Cultura afro reverencia anciãos
A lógica ocidental que privilegia os jovens em detrimento dos mais velhos não cabe nas religiões de matriz africana. A cultura afro-brasileira tem como gênese a ancestralidade. Ser um ancião no candomblé é ser guardião da tradição, da memória de um povo. Não se aprende candomblé nos livros. Aprende-se ouvindo, falando, cozinhando.
Aos 84 anos, Mãe Meninazinha d’Oxum, ialorixá do Ilê Omolu Oxum, localizado na Baixada Fluminense, reverencia o tempo todo os que vieram antes dela: “Eles chegaram primeiro, eles têm o conhecimento do candomblé antes de mim. Ai de nós se não fossem eles!”
Para as religiões de matriz africana, a oralidade é um elemento essencial. Histórias silenciadas durante tantos anos dos livros escolares encontravam abrigo nos lábios dos mais velhos, que não deixaram a memória morrer. Daí um provérbio africano que diz que “quando um ancião morre é como se queimasse uma biblioteca”.
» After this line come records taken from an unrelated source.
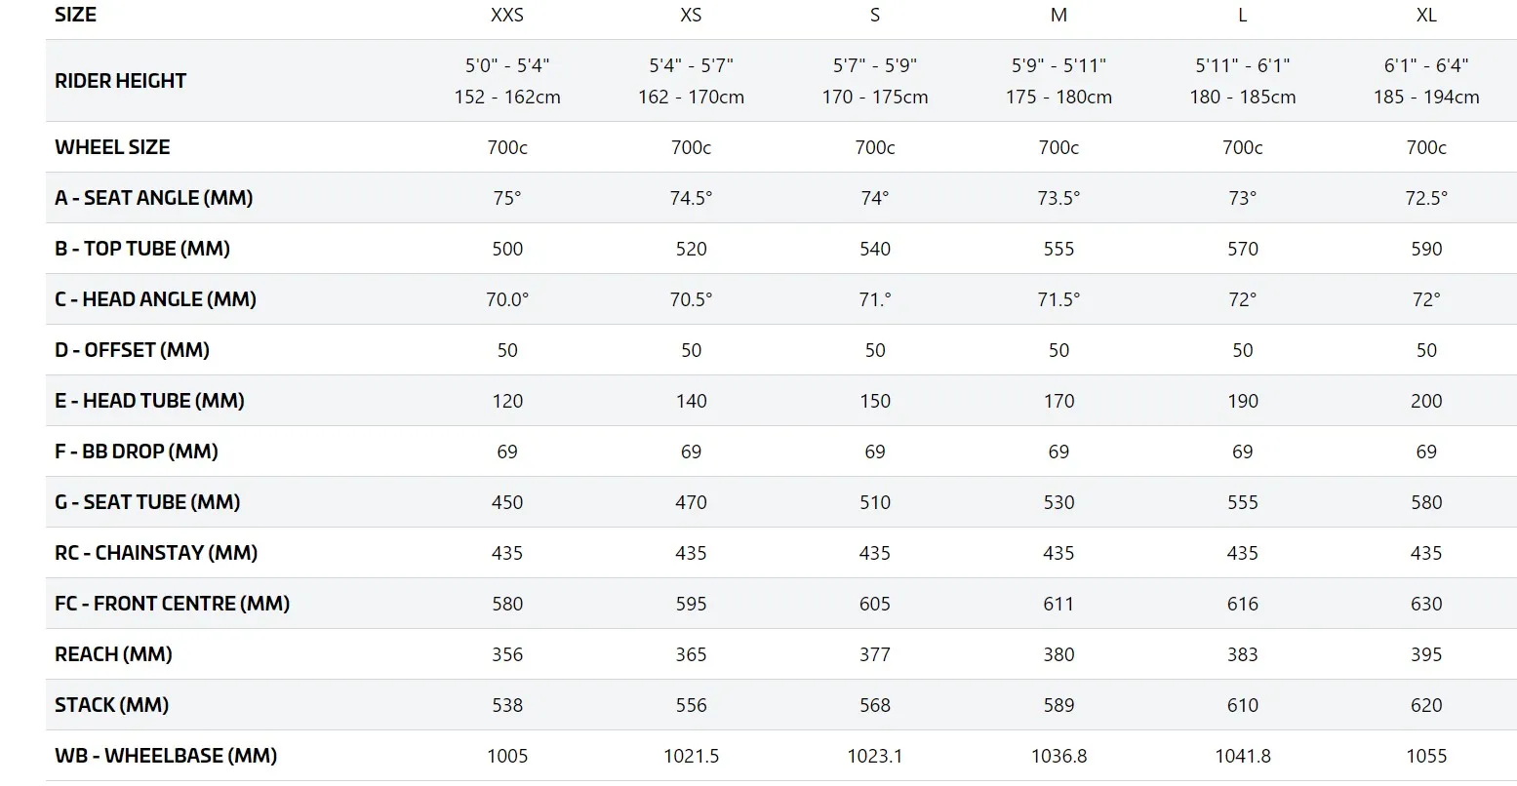Click the XXS size column header
1517x786 pixels.
507,15
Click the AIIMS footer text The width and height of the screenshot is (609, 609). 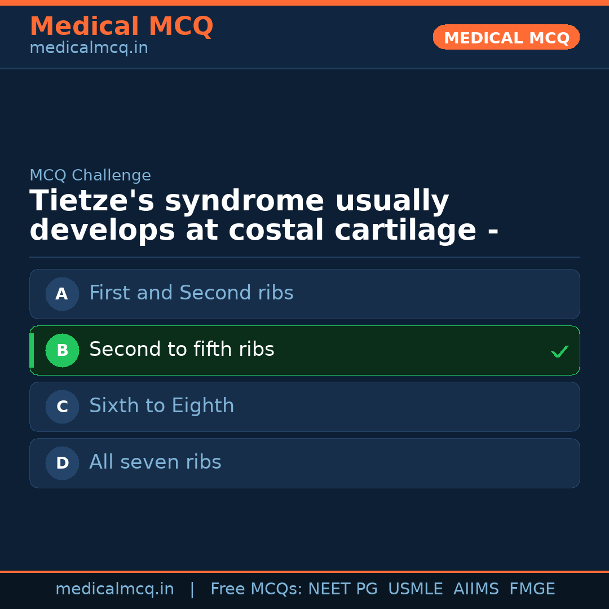[476, 589]
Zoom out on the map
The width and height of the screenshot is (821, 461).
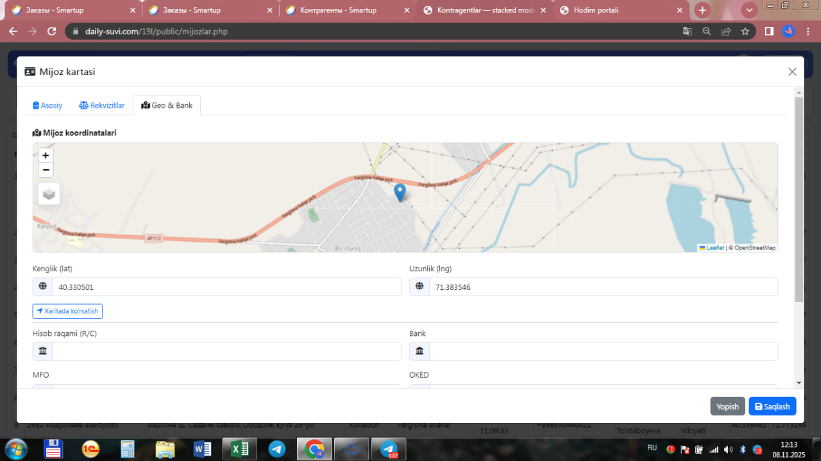click(x=46, y=170)
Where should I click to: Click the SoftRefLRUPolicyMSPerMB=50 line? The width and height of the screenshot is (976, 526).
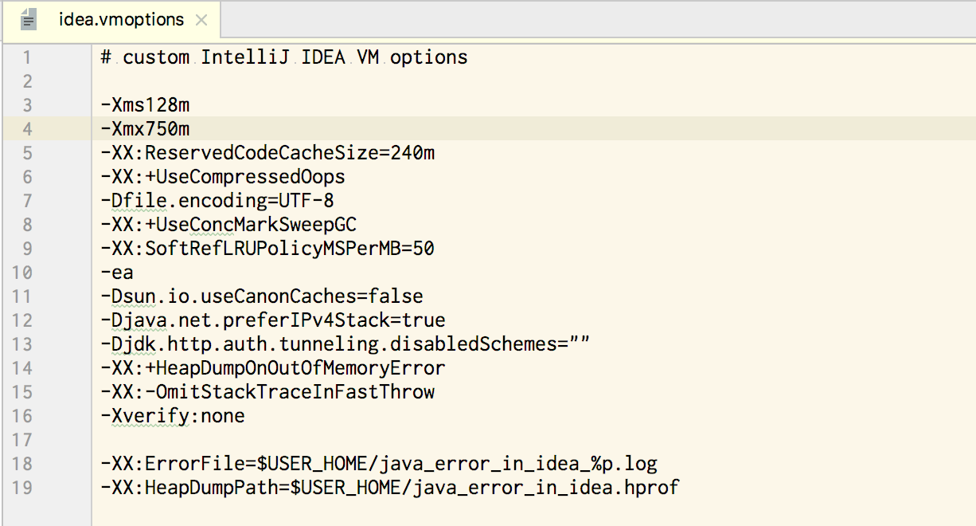[267, 248]
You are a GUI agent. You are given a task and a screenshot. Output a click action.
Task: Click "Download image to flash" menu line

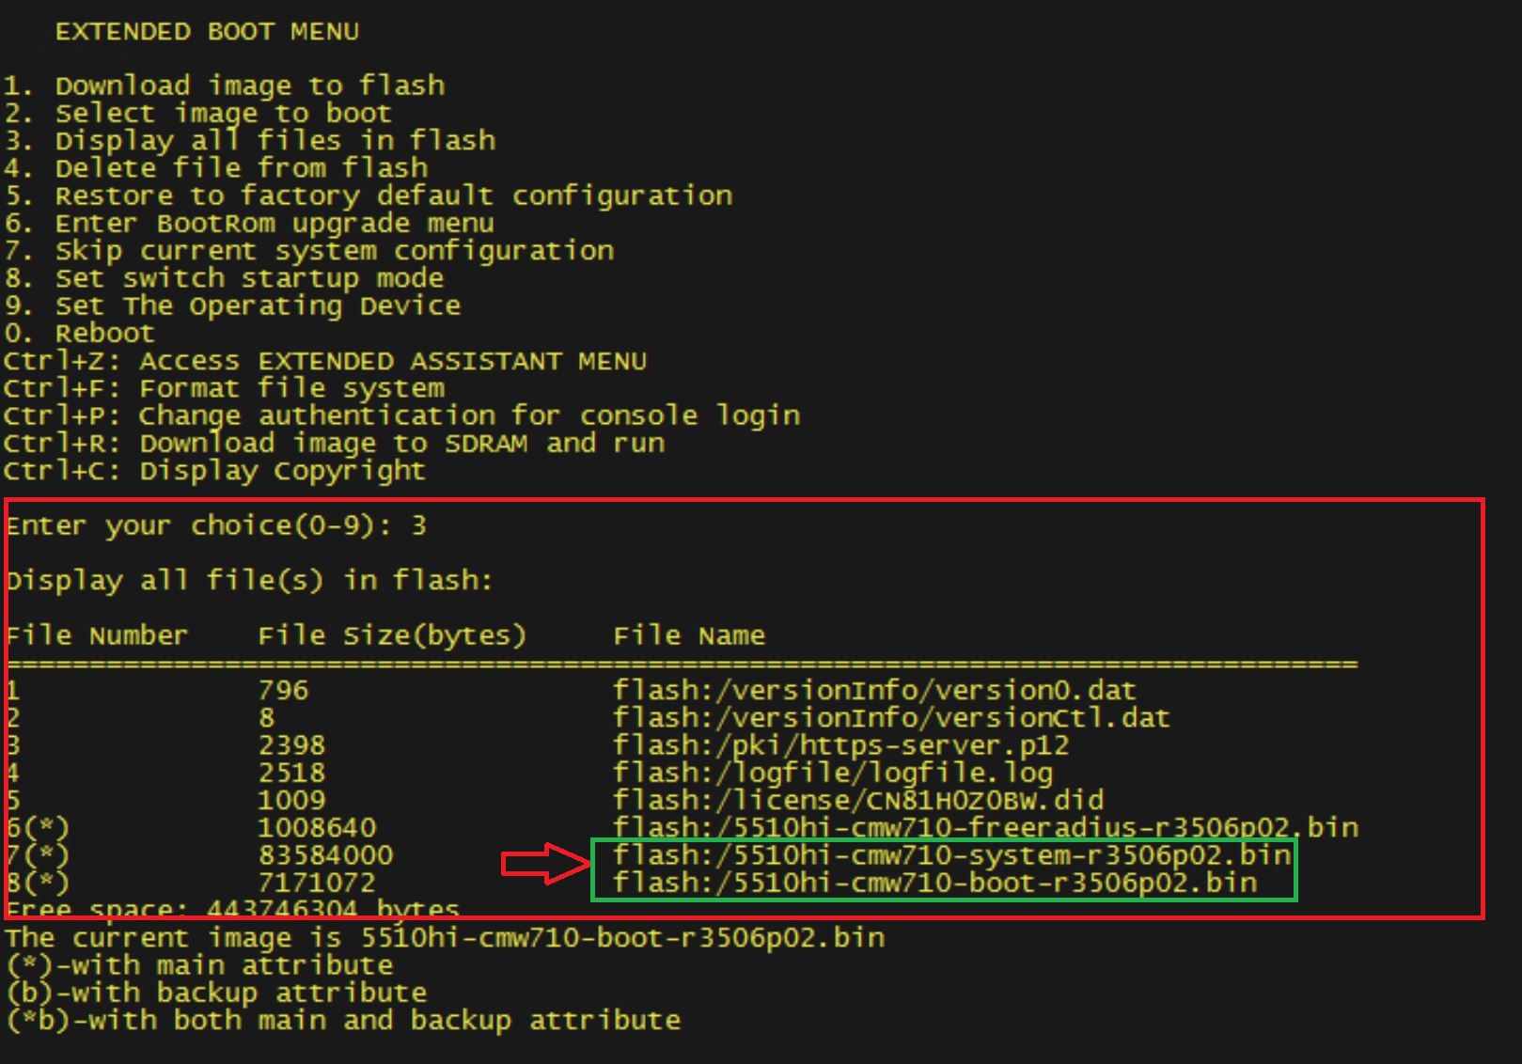pyautogui.click(x=224, y=86)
Mãe Meninazinha d’Oxum: “Ialorixá não é profissão, é missão”.
Foto: Alex Ferro
O sistema escravocrata não se contentava em aprisionar e coisificar corpos negros. Era preciso capturar o espírito livre, retirar deles a dignidade, o que envolvia romper a ligação de negros escravizados com suas origens, memória e ancestralidade. Por isso, em seu ilê, Mãe Meninazinha faz e ensina o que aprendeu com os que vieram antes, mostrando que os passos dados hoje vêm de longe.
Por ser de axé, a sacerdotisa sofre ainda com o racismo religioso. Levantamento da CCIR (Comissão de Combate à Intolerância Religiosa), do Rio de Janeiro, mostra que quase 180 terreiros tiveram suas atividades encerradas em 2019. Um salto de quase 100% se comparado a 2018, quando houve 92 denúncias. Esse número pode ser muito maior, já que, por medo, muitas vítimas não denunciam. Na tentativa de mapear o racismo religioso em todo o solo brasileiro, o Ilê Omolu Oxum, em parceria com a Renafro (Rede Nacional de Religiões Afro-Brasileiras e Saúde), lançou a pesquisa Respeite o meu terreiro, que recebe respostas até o dia 30 de maio.
Maria do Nascimento veio ao mundo em 1937, numa família baiana, toda de orixá. Foi iniciada na religião pela avó, na década de 1960, e desde então se dedica ao culto. Diz que não trabalhou no terreiro: “Ialorixá não é profissão, é missão”. A anciã brinca com o seu apelido, Meninazinha, para dizer que ainda tem muito a viver e que não teme o envelhecimento nem a chegada da morte.
“Tempo é orixá. É só na Angola que se cultua esse orixá, mas o tempo está presente em todas as nações (de religiões de matriz africana, como ketu e nagô) porque o tempo está aí para todos nós. O tempo tem que passar, e nós também.”